EDP Sciences
Free Access
Volume 508, Number 3, December IV 2009
Page(s) 1117 - 1133
Section Astrophysical processes
DOI https://doi.org/10.1051/0004-6361/200912879
Published online 04 November 2009
A&A 508, 1117-1133 (2009)
DOI: 10.1051/0004-6361/200912879

MHD simulations of accretion onto a dipolar magnetosphere

I. Accretion curtains and the disk-locking paradigm
C. Zanni1, 2 and J. Ferreira2

1  INAF – Osservatorio Astronomico di Torino, Strada Osservatorio 20, 10025, Pino Torinese, Italy
    e-mail: zanni@oato.inaf.it
2  Laboratoire d'Astrophysique de Grenoble, 414 rue de la Piscine, BP 53, 38041 Grenoble, France

Received 13 July 2009 / Accepted 30 September 2009

Aims.
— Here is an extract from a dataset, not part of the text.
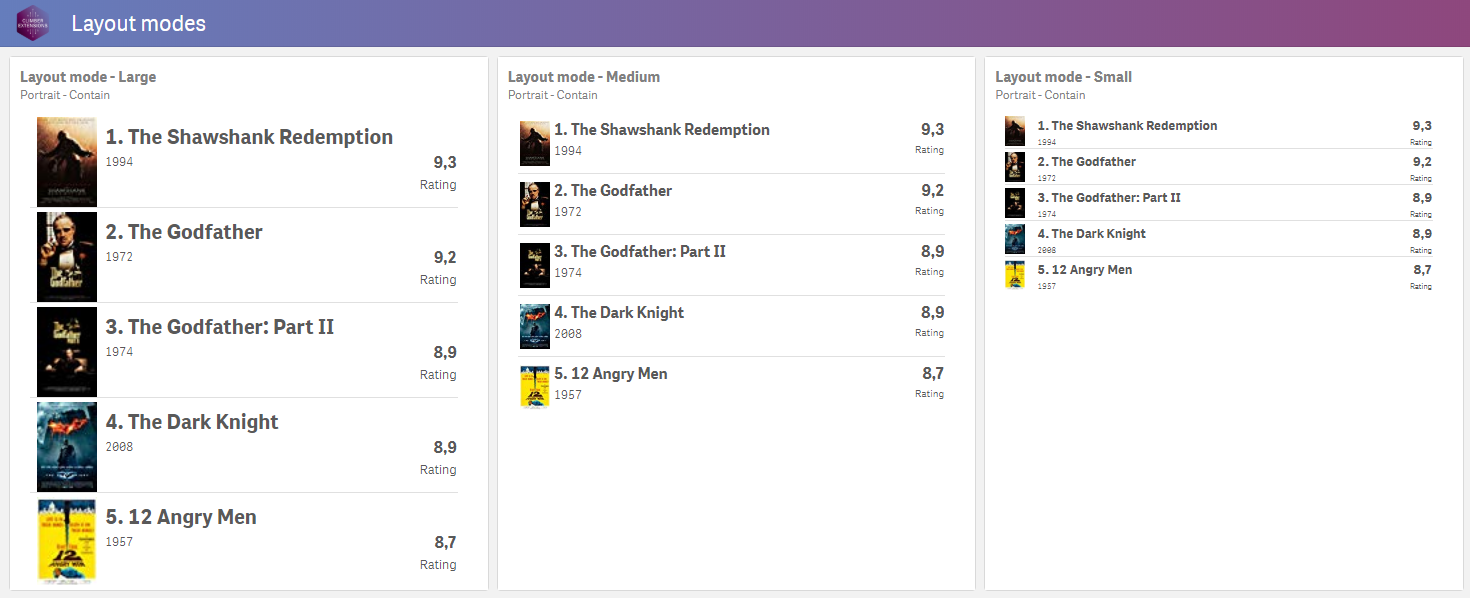Viewport: 1470px width, 598px height.
Task: Click The Dark Knight poster in Large layout
Action: (x=67, y=447)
We investigate the accretion process from an accretion disk onto a magnetized rotating star with a purely dipolar magnetic field. Our main aim is to study the mechanisms that regulate the stellar angular momentum. In this work, we consider two effects that can contrast with the spin-up torque normally associated with accretion: (1) the spin-down torque exerted by an extended magnetosphere connected to the disk beyond the corotation radius; (2) the spin-down torque determined by a stellar wind flowing along the opened magnetospheric field lines.
Methods. Our study is based on time-dependent axisymmetric magnetohydrodynamic numerical simulations of the interaction between a viscous and resistive accretion disk with the dipolar magnetosphere of a rotating star. We present the first example of a numerical experiment able to model at the same time the formation of accretion curtains, the effects of an extended stellar magnetosphere and the launching of a stellar wind.
Results. In the examples presented, the spin-down torque related to the star-disk interaction can extract only ${\sim}10\%$ of the accretion torque, due to the weakness of the extended connection. Not even the spin-down torque exerted by a stellar wind is strong enough ( ${\sim}20\%$): despite a huge lever arm ( $R_{\rm A} \approx 19~R_\star$), the mass-loss rate ( $\dot{M}_{\rm wind} \approx 1\%\,\dot{M}_{\rm acc}$) is too low to provide an efficient torque.
Conclusions. We argue that, at least in the case of typical classical T Tauri stars ( $\dot{M}_{\rm acc} \approx 10^{-8}~M_\odot~{\rm yr}^{-1}$, $B_{\star, {\rm dipole}} \la 1~{\rm kG}$) rotating at $10\%$ of their break-up speed, the disk spin-down is unlikely to balance the accretion torque (“disk locked” equilibrium). A massive stellar wind ( $\dot{M}_{\rm wind} \approx 20\%\, \dot{M}_{\rm acc}$) could in principle succeed, but its mass and energy fluxes are quite demanding, both from a theoretical and an observational point of view.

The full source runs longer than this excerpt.